Environmentalists Oppose Tying Broadband Expansion To Toll Roads
A project tying toll roads to a broadband expansion has made some mad because they say there’s no need for additional roadways. Opponents believe the expansion can happen without road construction. But the Florida Department of Transportation Chief Engineer Will Watts believes it’s best to combine the two.
“First transportation right away can be a location for broadband, conduit, fiber, or other wireless systems reducing the costs for taxpayers. This can be particularly useful for helping building out the middle of the mile systems,” Watts said. “Secondly we can coordinate highway construction with broadband installation.”
Watts spoke about the issue during a Wednesday meeting on the toll road expansion plans. The plan to build the roads was signed into law in 2019. The roads were sold as a way to create more evacuation routes and help transport Florida’s growing population.
Environmentalist group, The Sierra Club of Florida, claims the construction and new roads will cause harm to rural environments. They believe building three new toll roads is unnecessary, especially if the reason is to expand broadband access. Michael McGrath with Sierra Club says it’d be a lot cheaper to just focus on broadband.

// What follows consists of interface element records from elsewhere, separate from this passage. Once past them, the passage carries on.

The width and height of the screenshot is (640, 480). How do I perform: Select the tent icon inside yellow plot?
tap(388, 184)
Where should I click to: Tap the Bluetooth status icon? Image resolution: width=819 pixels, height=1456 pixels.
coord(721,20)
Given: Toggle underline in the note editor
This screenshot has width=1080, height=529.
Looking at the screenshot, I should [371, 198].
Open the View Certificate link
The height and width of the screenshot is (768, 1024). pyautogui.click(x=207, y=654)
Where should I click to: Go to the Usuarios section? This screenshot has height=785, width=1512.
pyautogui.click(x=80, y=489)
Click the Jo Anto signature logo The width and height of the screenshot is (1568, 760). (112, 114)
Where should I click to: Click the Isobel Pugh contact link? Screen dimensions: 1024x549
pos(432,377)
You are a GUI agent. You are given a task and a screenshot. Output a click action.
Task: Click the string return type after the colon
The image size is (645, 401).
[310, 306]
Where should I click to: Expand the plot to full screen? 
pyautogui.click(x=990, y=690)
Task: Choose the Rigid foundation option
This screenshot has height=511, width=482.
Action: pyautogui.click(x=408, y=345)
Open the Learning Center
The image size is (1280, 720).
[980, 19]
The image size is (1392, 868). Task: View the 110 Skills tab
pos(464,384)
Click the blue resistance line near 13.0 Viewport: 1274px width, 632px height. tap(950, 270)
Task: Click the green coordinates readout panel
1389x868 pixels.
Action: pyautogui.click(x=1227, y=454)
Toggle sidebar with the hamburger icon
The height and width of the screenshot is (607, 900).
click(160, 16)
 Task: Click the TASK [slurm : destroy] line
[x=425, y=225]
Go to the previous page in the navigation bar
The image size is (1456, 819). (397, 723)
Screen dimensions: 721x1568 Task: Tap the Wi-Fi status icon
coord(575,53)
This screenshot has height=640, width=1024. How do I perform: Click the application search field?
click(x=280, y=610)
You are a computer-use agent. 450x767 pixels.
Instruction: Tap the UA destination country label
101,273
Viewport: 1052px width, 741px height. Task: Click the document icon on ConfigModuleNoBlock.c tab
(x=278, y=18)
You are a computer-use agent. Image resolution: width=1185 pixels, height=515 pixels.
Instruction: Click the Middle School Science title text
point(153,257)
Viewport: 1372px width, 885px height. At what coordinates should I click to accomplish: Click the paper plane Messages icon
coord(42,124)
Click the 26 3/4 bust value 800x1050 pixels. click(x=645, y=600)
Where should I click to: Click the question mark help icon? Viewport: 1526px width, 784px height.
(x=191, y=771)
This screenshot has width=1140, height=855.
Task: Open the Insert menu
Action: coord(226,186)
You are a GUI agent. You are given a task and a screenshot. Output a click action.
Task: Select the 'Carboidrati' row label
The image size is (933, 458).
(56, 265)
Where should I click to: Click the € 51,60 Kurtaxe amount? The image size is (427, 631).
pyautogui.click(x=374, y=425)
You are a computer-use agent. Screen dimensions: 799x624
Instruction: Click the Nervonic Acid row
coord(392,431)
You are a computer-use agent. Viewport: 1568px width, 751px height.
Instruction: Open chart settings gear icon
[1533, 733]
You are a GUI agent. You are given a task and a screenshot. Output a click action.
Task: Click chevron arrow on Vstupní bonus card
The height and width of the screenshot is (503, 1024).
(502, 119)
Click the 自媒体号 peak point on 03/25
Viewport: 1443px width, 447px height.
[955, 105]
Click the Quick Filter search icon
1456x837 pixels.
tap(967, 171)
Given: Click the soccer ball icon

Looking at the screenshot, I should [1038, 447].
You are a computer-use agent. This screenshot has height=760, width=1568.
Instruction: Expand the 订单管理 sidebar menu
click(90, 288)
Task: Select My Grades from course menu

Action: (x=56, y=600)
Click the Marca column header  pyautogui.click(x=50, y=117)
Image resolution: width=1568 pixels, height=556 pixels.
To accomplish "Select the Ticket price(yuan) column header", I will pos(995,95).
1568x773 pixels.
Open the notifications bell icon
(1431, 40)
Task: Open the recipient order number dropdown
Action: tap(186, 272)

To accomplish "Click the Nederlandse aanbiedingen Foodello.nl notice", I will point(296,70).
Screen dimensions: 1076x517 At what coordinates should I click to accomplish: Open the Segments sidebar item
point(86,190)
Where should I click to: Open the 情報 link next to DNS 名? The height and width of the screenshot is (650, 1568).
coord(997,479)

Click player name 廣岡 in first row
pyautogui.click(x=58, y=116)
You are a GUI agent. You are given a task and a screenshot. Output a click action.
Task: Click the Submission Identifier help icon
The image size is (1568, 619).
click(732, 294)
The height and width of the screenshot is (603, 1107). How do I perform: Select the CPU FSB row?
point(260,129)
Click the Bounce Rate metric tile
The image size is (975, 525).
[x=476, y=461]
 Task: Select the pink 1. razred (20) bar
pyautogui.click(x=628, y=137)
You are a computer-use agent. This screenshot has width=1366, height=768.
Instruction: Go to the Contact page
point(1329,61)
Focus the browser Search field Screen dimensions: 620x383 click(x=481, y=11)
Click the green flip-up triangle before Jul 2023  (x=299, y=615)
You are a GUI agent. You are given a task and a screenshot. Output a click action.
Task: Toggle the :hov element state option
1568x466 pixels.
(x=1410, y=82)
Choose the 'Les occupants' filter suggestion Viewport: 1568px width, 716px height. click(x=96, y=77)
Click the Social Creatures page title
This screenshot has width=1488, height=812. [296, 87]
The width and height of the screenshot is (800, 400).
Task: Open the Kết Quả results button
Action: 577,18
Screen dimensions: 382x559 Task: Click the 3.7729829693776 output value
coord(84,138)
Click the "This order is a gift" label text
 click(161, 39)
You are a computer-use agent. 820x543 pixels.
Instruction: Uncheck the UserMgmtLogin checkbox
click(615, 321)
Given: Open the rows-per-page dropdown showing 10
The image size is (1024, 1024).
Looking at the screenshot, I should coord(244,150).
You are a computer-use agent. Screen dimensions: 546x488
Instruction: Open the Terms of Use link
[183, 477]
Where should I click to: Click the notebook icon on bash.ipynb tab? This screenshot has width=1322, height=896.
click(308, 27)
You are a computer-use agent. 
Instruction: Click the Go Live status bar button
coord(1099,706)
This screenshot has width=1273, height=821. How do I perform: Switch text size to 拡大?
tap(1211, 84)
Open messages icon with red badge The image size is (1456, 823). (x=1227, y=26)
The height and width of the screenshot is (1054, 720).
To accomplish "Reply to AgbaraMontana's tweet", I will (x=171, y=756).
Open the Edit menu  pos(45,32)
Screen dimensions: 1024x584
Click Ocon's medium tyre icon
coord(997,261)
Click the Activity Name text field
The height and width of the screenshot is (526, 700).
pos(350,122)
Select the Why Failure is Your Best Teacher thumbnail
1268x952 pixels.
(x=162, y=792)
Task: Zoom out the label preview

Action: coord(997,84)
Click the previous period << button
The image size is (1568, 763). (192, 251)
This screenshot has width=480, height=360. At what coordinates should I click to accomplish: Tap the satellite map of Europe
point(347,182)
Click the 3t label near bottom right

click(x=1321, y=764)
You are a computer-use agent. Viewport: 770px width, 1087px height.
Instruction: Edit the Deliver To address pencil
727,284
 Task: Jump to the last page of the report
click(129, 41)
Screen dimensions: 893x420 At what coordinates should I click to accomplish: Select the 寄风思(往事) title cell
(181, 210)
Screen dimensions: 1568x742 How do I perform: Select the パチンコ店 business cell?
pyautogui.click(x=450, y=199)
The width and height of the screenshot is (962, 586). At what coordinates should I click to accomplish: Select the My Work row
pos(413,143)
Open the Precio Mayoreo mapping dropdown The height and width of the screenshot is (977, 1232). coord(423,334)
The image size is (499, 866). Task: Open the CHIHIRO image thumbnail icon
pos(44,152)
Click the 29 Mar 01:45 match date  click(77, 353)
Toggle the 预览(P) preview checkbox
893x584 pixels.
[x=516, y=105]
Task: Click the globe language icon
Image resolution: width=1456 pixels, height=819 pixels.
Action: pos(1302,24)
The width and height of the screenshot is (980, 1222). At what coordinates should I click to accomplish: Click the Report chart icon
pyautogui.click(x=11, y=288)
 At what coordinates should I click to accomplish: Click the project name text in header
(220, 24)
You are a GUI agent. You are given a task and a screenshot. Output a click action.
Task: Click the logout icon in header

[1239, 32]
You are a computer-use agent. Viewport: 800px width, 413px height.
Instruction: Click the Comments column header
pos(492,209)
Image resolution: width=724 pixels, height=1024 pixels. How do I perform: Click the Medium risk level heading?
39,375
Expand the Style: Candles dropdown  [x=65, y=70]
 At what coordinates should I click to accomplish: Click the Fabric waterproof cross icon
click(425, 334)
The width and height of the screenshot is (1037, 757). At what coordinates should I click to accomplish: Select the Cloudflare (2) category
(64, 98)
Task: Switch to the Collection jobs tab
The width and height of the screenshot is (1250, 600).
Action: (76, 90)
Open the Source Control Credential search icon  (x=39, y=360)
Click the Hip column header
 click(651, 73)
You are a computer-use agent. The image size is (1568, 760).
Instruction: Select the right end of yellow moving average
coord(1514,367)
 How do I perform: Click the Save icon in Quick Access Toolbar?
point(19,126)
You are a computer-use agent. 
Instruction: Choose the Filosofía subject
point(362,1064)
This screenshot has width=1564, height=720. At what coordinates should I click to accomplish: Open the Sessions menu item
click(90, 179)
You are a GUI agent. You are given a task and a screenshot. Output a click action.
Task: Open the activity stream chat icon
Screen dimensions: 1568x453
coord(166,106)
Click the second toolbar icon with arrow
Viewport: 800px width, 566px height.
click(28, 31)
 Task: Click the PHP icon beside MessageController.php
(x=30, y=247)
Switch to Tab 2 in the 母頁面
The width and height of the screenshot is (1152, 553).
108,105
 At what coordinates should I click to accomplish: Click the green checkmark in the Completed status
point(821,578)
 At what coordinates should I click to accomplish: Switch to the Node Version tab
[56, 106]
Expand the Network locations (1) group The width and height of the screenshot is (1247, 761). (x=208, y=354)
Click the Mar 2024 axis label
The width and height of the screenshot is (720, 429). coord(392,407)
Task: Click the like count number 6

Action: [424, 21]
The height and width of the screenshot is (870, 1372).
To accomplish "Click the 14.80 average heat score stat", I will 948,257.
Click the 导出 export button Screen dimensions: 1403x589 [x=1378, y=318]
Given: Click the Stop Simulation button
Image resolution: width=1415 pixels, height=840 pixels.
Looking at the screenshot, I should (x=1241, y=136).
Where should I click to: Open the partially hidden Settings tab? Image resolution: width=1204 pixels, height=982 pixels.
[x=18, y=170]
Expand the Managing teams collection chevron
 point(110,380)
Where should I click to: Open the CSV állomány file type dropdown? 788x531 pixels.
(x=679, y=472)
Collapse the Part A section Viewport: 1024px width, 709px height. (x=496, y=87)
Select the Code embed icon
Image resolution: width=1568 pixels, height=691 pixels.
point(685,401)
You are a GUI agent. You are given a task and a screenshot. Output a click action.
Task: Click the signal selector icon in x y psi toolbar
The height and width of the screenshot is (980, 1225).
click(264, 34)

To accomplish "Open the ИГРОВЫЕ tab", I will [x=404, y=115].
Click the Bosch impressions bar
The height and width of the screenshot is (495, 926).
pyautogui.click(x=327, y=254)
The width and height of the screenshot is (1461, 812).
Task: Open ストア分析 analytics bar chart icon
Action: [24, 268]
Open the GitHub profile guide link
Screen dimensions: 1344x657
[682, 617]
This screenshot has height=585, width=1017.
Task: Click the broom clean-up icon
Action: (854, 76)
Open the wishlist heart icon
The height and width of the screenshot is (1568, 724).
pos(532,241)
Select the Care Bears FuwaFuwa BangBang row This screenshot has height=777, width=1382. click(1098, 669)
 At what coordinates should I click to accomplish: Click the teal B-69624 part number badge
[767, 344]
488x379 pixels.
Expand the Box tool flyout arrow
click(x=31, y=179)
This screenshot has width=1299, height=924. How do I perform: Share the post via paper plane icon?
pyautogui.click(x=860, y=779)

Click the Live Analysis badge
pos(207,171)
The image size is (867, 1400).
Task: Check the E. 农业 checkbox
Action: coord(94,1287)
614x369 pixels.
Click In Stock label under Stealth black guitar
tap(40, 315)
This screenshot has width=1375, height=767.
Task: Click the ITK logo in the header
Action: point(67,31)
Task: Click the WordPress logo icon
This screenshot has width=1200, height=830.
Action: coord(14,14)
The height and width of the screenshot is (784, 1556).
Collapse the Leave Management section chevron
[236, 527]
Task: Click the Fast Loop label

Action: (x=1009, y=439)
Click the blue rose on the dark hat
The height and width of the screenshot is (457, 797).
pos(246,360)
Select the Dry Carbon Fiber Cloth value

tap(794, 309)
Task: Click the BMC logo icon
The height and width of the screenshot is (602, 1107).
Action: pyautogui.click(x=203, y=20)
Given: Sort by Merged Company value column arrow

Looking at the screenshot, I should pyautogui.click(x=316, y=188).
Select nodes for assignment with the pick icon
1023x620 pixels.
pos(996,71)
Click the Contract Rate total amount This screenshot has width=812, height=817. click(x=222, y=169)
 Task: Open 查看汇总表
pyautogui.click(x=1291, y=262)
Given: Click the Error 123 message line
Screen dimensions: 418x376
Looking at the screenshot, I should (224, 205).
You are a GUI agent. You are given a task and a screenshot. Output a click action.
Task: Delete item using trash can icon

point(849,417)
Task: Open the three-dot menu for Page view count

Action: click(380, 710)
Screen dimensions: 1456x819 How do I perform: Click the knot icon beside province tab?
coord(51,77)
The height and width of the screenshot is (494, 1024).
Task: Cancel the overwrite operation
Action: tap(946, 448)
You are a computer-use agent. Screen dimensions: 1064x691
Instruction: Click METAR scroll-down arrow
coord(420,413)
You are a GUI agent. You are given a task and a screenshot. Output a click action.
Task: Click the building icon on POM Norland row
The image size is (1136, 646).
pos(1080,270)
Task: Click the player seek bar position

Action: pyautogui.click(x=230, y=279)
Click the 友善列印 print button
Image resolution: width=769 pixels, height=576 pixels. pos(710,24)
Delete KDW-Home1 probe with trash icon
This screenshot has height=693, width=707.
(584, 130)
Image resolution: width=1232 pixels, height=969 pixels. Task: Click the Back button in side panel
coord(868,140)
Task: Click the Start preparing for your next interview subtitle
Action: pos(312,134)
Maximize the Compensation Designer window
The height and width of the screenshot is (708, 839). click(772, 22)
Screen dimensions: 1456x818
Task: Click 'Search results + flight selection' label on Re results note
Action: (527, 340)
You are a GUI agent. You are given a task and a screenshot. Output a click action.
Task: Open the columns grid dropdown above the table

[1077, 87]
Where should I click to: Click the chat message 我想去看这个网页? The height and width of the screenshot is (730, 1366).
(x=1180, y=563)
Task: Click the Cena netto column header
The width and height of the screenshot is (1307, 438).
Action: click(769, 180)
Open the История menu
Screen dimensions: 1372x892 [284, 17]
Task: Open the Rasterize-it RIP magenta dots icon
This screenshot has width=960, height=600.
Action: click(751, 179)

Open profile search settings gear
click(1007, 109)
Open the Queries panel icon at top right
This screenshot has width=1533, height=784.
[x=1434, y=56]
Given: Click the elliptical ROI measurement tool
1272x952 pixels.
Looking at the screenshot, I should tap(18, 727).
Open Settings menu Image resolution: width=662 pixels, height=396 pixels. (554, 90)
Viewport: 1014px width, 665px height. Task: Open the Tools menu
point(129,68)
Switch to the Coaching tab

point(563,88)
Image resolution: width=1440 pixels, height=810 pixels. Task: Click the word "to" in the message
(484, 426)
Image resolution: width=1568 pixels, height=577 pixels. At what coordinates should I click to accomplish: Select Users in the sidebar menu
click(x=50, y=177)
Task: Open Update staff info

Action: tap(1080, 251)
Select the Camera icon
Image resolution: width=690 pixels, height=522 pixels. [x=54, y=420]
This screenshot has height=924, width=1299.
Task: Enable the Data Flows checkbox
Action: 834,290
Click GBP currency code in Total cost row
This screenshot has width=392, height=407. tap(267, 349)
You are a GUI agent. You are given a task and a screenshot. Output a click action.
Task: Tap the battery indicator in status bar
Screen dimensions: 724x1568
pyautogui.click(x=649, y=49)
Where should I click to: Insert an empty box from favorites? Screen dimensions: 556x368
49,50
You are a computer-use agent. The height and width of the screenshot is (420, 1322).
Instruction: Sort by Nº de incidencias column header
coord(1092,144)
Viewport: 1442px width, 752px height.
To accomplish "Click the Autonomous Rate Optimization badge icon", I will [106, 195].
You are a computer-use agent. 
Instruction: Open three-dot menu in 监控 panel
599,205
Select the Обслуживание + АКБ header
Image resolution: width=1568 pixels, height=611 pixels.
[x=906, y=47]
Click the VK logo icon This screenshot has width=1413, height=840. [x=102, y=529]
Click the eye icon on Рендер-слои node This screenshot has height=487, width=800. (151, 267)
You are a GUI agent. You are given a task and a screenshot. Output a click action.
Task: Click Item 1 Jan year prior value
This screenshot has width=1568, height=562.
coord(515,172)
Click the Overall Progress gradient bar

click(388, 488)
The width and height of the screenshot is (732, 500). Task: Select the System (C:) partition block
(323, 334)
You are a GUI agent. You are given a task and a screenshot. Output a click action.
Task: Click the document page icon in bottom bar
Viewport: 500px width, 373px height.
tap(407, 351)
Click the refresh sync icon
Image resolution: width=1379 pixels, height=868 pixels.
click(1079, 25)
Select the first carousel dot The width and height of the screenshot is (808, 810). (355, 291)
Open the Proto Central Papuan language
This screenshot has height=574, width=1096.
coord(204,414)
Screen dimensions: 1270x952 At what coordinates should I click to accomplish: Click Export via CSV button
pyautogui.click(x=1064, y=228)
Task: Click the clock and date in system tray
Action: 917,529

“The lower estimate for how much that would cost would be around 110 million dollars or so, and the upper estimate will be around 209 million dollars for deploying broadband access to all those county areas,” McGrath said. “And that’s using the existing infrastructure that you already have within the state of Florida for our roads and whatnot.”
The new toll road project is expected to cost more than 10 billion dollars. McGrath says not only does it save money to focus solely on broadband expansion, but it also saves the ecosystems of small communities that the new roads would travel through.